Saved entries

-------------------------

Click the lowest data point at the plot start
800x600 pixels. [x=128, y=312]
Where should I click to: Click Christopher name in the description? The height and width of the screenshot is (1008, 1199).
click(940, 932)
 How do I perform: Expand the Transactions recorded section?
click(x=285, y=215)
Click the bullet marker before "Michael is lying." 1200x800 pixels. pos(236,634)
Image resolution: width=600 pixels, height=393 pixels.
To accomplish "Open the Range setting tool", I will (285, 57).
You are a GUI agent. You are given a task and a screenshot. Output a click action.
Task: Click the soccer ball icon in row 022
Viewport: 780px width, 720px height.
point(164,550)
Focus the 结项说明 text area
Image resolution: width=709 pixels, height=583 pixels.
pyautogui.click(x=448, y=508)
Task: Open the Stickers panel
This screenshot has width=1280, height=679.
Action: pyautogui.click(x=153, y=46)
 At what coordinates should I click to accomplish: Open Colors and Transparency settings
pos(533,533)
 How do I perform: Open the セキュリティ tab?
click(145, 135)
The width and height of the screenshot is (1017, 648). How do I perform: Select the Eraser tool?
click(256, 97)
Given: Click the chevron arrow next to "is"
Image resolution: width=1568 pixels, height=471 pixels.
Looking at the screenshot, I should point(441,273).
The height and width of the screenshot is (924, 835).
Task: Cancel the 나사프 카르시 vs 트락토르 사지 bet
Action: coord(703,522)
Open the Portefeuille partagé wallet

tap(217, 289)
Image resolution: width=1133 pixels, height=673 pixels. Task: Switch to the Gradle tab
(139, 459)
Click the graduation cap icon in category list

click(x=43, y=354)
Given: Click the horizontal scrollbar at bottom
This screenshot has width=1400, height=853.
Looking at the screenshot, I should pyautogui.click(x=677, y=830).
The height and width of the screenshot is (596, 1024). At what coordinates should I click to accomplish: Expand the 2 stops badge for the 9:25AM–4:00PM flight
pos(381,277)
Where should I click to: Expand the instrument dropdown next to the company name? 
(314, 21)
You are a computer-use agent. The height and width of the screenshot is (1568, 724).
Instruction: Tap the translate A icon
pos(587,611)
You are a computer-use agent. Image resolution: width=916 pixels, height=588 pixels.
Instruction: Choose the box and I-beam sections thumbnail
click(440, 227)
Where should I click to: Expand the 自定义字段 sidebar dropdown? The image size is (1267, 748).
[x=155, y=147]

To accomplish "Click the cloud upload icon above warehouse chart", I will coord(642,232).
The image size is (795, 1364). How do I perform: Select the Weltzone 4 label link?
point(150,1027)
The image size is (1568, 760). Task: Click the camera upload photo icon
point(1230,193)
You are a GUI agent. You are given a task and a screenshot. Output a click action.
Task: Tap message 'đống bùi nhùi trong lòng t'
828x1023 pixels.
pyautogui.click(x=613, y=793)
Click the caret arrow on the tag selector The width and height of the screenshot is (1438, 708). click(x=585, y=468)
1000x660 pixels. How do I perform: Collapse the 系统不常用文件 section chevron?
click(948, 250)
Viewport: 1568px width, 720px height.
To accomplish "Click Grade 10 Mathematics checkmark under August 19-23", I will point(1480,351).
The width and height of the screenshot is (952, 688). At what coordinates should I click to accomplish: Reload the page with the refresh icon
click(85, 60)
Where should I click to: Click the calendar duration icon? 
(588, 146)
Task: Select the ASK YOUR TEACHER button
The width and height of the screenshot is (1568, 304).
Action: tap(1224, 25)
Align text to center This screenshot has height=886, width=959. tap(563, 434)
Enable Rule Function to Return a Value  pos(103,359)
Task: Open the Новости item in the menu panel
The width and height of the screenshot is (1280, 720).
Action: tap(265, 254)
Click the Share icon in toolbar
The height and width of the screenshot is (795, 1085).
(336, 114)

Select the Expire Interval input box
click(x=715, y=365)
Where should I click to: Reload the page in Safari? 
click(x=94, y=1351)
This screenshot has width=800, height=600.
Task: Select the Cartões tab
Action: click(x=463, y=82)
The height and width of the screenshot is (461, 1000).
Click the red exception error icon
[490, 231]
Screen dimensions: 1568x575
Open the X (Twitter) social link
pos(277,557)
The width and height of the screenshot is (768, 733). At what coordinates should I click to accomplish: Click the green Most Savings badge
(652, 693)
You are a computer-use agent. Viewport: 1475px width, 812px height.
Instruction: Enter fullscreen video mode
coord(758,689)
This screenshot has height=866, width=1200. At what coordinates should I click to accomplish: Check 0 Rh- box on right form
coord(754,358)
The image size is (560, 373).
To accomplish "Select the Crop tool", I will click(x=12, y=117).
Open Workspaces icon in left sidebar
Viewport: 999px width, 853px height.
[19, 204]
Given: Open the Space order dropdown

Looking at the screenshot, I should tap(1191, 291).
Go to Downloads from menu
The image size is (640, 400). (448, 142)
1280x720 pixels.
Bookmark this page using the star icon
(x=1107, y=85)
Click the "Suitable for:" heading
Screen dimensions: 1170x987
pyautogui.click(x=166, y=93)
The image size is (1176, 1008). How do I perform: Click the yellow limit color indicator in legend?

-------------------------

Exercise directions: Would you print exactly the lines from the first line of the entries above through the line that has "Click the bullet", both included, and stop there?

Output for this task:
Click the lowest data point at the plot start
800x600 pixels. [x=128, y=312]
Where should I click to: Click Christopher name in the description? The height and width of the screenshot is (1008, 1199).
click(940, 932)
 How do I perform: Expand the Transactions recorded section?
click(x=285, y=215)
Click the bullet marker before "Michael is lying." 1200x800 pixels. pos(236,634)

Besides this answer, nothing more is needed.